Text shown:

An overview of time-averaged firing rate over simulated populations encoded in colors with areas along x-axis and populations along y-axis. The cells of population 4E and 4I in area TH are labeled with X as area TH does not have layer 4.
Comparison of area-level functional connectivity (FC) between the down-scaled MAM and macaque experimental data. (A) Simulated FC measured by the zero-time-lag correlation coefficient of synaptic input currents. (B) FC of macaque resting-state fMRI (see Materials and methods).
The spike data of all simulated populations for all simulations are saved in `./simulations/<simulation_label>/recordings` where `<simulation_label>` can be accessed in the output of 2.2. Or users can see their latest simulation by checking the column "Last Modified" and find the folder with the latest change.
2. Statistics <br>
The statistics of network dynamics computed from the spike trains can be found in `./simulations/<simulation_label>/Analysis`. You may also find more statistics defined in `./multiarea_model/analysis.py` to explore more about network dynamics.
3. Scripts for visualizing network dynamics <br>
The scripts for computing statistics and plotting the figures in S3 can be found in `./figures/MAM2EBRAINS`.

The data:

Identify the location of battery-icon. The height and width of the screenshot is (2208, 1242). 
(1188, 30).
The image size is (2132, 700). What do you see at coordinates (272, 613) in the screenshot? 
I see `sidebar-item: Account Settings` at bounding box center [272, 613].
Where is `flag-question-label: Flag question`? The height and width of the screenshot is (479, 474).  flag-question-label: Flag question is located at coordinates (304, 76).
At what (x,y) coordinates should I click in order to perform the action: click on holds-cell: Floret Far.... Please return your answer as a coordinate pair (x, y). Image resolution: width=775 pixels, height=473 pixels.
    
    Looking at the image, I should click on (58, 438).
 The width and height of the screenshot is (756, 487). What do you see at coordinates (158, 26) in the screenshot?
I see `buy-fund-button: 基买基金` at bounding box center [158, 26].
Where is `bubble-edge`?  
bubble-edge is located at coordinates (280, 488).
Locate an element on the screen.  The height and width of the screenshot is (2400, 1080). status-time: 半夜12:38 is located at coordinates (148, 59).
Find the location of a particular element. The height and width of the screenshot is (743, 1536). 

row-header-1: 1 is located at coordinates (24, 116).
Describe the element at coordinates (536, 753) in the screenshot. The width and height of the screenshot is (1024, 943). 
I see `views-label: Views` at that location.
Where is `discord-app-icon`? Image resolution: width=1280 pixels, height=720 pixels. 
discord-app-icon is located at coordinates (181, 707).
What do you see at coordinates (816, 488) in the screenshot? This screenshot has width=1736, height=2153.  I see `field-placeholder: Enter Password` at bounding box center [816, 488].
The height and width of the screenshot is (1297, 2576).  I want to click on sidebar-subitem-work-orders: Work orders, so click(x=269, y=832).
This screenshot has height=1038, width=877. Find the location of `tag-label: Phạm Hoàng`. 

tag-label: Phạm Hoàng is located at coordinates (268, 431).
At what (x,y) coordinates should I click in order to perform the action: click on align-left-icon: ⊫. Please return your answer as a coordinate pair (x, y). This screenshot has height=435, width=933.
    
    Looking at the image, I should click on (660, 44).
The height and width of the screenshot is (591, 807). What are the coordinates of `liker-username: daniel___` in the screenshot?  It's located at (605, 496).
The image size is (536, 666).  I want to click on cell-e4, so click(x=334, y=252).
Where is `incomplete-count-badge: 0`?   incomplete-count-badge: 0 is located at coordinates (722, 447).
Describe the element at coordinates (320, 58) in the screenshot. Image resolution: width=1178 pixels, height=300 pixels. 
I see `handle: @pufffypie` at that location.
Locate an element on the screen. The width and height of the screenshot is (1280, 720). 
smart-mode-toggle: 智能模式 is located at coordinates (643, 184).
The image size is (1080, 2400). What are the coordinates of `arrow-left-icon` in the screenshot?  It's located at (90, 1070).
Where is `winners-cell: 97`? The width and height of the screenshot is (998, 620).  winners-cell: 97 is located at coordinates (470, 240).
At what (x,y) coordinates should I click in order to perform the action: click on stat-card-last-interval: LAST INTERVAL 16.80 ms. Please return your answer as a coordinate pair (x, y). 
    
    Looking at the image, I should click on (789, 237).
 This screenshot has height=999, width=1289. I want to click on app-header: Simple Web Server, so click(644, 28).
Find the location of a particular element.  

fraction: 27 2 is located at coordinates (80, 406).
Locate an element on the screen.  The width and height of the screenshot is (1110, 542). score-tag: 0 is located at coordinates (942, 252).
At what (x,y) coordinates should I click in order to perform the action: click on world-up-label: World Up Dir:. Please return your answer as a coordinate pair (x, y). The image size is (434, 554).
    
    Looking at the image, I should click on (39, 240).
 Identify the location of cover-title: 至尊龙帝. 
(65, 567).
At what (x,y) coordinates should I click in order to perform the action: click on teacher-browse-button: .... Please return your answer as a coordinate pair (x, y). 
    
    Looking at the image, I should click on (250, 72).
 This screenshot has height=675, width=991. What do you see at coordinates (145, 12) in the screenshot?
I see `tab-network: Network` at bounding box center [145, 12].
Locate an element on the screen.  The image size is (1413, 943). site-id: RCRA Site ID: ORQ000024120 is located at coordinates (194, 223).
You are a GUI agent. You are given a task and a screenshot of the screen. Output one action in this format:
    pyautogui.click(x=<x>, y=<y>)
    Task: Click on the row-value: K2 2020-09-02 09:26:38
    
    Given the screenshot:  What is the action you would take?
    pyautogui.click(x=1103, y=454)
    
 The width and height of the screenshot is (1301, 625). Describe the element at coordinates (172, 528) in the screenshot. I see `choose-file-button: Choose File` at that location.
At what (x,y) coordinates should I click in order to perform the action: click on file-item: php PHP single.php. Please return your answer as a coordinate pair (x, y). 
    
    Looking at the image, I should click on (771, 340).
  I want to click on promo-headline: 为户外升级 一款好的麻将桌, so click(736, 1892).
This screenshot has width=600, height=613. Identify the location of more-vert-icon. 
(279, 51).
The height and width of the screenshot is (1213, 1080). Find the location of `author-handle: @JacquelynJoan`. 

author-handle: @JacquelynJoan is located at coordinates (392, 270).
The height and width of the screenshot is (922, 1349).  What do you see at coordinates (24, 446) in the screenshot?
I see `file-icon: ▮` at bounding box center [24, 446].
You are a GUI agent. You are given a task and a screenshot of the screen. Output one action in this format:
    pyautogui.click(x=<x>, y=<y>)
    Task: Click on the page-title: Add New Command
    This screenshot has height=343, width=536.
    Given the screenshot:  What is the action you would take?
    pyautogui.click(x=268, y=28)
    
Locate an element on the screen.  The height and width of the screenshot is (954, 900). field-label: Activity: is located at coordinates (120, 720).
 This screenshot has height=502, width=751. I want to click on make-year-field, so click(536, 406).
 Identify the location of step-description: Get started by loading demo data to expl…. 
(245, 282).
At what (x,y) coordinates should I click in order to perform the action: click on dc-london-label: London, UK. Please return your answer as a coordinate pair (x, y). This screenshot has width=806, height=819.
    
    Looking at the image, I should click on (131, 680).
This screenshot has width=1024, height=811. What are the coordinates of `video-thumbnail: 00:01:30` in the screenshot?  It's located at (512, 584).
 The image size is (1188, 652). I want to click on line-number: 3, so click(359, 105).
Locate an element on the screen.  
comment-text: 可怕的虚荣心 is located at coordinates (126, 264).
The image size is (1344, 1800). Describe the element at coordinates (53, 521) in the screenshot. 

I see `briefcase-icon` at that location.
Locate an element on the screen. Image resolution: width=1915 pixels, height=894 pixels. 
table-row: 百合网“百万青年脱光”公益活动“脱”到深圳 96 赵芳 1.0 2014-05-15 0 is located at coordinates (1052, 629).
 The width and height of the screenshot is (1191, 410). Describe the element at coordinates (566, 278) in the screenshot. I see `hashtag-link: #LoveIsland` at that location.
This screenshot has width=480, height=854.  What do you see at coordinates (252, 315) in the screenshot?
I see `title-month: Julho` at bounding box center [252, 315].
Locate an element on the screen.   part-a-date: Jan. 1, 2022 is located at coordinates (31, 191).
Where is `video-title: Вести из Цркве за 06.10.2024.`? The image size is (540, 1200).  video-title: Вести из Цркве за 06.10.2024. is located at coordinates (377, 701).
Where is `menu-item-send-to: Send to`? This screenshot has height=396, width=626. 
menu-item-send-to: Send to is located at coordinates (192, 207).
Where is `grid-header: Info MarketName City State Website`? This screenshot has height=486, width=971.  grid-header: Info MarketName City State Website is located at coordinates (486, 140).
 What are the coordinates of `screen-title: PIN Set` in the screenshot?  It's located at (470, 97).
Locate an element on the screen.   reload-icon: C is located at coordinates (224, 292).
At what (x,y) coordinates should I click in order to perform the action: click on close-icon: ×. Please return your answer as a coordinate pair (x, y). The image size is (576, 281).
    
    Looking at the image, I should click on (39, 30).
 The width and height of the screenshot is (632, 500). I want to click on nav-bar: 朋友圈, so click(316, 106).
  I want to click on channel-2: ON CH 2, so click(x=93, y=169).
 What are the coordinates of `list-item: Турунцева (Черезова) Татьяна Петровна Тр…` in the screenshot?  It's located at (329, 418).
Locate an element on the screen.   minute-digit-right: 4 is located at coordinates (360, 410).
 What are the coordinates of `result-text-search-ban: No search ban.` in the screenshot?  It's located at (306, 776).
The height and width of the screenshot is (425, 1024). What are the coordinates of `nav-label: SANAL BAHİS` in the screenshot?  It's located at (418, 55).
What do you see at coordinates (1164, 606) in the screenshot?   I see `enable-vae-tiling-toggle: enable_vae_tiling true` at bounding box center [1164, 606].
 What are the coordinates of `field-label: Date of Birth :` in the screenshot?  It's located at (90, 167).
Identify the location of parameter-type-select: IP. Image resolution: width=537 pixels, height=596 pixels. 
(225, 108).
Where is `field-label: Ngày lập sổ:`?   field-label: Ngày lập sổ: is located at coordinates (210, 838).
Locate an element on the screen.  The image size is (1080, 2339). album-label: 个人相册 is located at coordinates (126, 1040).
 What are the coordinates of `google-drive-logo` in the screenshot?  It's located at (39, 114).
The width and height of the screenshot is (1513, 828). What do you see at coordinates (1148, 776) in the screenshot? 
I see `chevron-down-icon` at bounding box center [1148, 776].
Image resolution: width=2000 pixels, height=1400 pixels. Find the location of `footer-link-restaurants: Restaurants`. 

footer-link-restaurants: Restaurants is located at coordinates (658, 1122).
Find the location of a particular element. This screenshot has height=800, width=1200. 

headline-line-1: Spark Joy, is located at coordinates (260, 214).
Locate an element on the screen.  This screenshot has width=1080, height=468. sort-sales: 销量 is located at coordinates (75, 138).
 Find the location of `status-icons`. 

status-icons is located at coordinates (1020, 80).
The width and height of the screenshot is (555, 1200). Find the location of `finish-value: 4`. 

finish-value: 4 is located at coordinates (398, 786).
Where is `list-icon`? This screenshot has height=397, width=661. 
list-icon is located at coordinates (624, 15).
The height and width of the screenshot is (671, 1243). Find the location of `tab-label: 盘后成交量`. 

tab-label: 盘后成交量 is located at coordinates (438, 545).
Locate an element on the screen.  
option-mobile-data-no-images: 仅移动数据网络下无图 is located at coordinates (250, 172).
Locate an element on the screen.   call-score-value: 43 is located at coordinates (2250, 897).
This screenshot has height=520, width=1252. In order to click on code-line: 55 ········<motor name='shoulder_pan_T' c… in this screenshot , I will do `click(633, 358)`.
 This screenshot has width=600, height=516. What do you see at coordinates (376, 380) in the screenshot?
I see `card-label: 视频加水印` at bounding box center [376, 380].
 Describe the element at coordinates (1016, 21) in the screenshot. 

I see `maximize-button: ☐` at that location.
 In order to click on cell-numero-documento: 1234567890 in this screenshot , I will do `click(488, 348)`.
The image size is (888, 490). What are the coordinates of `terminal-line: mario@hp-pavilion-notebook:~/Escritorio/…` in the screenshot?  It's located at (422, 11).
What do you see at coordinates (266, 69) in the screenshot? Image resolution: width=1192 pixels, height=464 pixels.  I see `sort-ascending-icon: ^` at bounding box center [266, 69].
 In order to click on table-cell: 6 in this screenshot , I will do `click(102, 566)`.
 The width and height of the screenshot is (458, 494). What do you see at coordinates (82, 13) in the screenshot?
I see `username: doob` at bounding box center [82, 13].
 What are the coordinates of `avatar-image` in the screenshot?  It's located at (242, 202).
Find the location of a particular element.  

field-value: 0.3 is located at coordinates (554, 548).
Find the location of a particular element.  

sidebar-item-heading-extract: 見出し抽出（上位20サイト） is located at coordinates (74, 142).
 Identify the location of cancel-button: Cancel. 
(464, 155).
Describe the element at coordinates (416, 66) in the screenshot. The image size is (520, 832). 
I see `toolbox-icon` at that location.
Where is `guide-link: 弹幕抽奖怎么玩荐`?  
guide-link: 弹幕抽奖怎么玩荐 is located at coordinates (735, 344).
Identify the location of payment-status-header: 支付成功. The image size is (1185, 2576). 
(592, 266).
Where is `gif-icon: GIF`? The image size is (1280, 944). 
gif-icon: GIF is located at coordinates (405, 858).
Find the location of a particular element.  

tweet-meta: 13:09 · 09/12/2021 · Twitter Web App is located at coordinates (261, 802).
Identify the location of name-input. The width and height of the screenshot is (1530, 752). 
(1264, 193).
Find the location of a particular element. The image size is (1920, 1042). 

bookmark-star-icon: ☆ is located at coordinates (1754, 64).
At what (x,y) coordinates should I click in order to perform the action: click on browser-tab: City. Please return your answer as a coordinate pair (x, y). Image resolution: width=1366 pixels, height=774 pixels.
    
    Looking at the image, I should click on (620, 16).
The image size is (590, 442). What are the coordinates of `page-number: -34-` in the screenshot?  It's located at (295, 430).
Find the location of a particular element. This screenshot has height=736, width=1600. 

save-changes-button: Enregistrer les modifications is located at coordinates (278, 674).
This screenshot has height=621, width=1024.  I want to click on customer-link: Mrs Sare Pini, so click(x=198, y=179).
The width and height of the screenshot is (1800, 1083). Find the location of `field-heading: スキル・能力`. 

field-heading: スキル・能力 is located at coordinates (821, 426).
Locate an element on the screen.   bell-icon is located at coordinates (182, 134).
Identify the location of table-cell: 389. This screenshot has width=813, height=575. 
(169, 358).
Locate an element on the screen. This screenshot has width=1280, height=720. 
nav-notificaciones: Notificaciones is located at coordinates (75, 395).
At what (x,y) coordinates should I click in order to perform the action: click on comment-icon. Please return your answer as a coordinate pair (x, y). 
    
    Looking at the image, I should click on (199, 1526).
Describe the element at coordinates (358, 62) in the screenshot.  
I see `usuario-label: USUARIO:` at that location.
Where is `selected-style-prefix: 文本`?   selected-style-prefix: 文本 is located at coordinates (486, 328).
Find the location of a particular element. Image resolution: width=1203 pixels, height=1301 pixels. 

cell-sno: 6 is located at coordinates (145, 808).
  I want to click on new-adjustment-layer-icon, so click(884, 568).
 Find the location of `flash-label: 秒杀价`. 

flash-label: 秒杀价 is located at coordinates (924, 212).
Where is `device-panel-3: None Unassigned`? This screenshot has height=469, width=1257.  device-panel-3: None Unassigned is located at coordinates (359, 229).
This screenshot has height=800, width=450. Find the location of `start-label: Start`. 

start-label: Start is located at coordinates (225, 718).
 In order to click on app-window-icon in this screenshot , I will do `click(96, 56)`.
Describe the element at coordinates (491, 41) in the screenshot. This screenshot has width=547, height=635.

To do:
1 – Please return the part of the multi-area model text starting at "An overview of" and ending at "have layer 4.", copied word for word.
2 – According to the multi-area model text, in which folder are the spike data of all simulated populations saved?

Answers provided:
1 –
An overview of time-averaged firing rate over simulated populations encoded in colors with areas along x-axis and populations along y-axis. The cells of population 4E and 4I in area TH are labeled with X as area TH does not have layer 4.

2 – ./simulations/<simulation_label>/recordings